Я подошел к Карату, намериваясь по возможности быстрее покинуть опасное место, но поводья, как назло, перепутались, и я секунд тридцать не мог их разобрать. За это время машина подкатила к воротам и резко затормозила, из неё выскочил невысокий мужчина и кинулся в мою сторону. Он был ниже меня, но плотнее сложен и, скорее всего сильнее меня физически.
– Ах, ты, сволочь, я покажу тебе, как шляться с чужими женами! – с этим он бросился на меня. Я едва увернулся от яростного наскока, кулаки просвистели почти рядом с моим носом. Я ударил его ногой в солнечное сплетение. Он согнулся, но не упал, как следовало бы ожидать от такого резкого удара, что я нанёс ему. Я оставил ревнивого мужа в покое, хотя следовало бы ему добавить для верности ещё пару раз, чтобы он не скоро пришел в себя и окончательно отбить охоту от дальнейшего нападения.
Разбирая дальше поводья, я услышал истерический крик женщины:
– Не смей! Не трогай его!
Я резко развернулся. Мой визави, ещё заметно сгибаясь, брёл ко мне, держа в руке монтировку. Это меня взбесило. Я решил вновь воспользоваться бичом, тем, что огрел константиновского жеребца.
Прежде чем нападавший успел что-либо сообразить, я вытянул его поперёк лица. Кусочек свинца, вшитый в кончик, произвел должное отрезвляющее воздействие: нападавший бросил монтировку и кинулся с необычной резвостью прочь.
Примерно через час я закончил эту бурную ночь постелью, для чего пришлось отпустить Карата почти рядом с К., довольно далеко от кладбища. Впрочем, я был уверен в том, что он найдёт дорогу домой этой же ночью. Седло пришлось спрятать в омёте сопревшей соломы недалеко от дороги.

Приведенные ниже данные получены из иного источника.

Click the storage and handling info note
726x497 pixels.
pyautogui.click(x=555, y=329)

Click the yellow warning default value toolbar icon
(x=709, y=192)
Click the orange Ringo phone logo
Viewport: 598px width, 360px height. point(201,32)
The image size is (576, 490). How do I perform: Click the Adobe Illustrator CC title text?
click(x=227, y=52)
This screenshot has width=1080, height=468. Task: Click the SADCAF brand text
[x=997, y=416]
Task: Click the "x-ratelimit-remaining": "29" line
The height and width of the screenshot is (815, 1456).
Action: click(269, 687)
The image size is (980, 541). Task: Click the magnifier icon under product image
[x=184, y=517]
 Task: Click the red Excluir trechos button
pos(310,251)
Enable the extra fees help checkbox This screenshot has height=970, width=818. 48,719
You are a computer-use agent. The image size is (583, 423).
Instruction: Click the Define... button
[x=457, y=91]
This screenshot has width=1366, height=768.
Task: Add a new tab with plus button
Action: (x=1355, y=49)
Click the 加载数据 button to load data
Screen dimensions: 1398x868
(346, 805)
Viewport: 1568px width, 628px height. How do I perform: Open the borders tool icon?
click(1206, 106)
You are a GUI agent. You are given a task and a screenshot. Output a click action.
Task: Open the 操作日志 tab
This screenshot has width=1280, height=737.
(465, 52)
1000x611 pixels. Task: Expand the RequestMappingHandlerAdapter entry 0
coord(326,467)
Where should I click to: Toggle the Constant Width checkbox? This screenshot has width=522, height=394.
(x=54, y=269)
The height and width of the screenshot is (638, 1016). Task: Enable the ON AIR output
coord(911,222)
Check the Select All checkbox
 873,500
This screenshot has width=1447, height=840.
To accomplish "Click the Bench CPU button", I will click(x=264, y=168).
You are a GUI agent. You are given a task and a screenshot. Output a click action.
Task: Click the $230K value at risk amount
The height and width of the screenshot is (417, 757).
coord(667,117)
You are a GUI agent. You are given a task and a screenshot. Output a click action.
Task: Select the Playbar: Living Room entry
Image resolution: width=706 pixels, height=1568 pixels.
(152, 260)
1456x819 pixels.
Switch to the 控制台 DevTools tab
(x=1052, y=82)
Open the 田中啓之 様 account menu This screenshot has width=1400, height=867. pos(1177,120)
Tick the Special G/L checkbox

Вечером зашел Константинов. Он благоухал, как майская роза. Был свеже выбрит и несколько пьян, надушен до такой степени, что у меня захватывало дух. Я не переношу запах парфюмерии, а сильный запах ещё и бесит, как хорошую собаку.
Развалившись в кресле, он закурил, искусно пуская в потолок кольца дыма. Мне пришлось заметить, что у меня не курят. Вообще-то, он не выглядел обескураженным после вчерашнего.
– Да брось ты, не строй из себя кисейную барышню. Пусть у тебя хоть мужицким духом запахнет.
– Настоящие мужчины пахнут потом и кровью, а вино и табак – для слюнтяев.
– Да не сердись, я к тебе по делу. Тебя там дамы домогаются уже не первый вечер. Ты их очаровал.
– Неужели я интересен кому-либо ещё, кроме могильных червей?
– Напрасно ты так рано себя похоронил, на тебя глазеет такое количество женщин, молоденьких и свеженьких, что тебе трудно представить. Хотя они тебя считают чудаком и монахом, но все поголовно в тебя влюблены.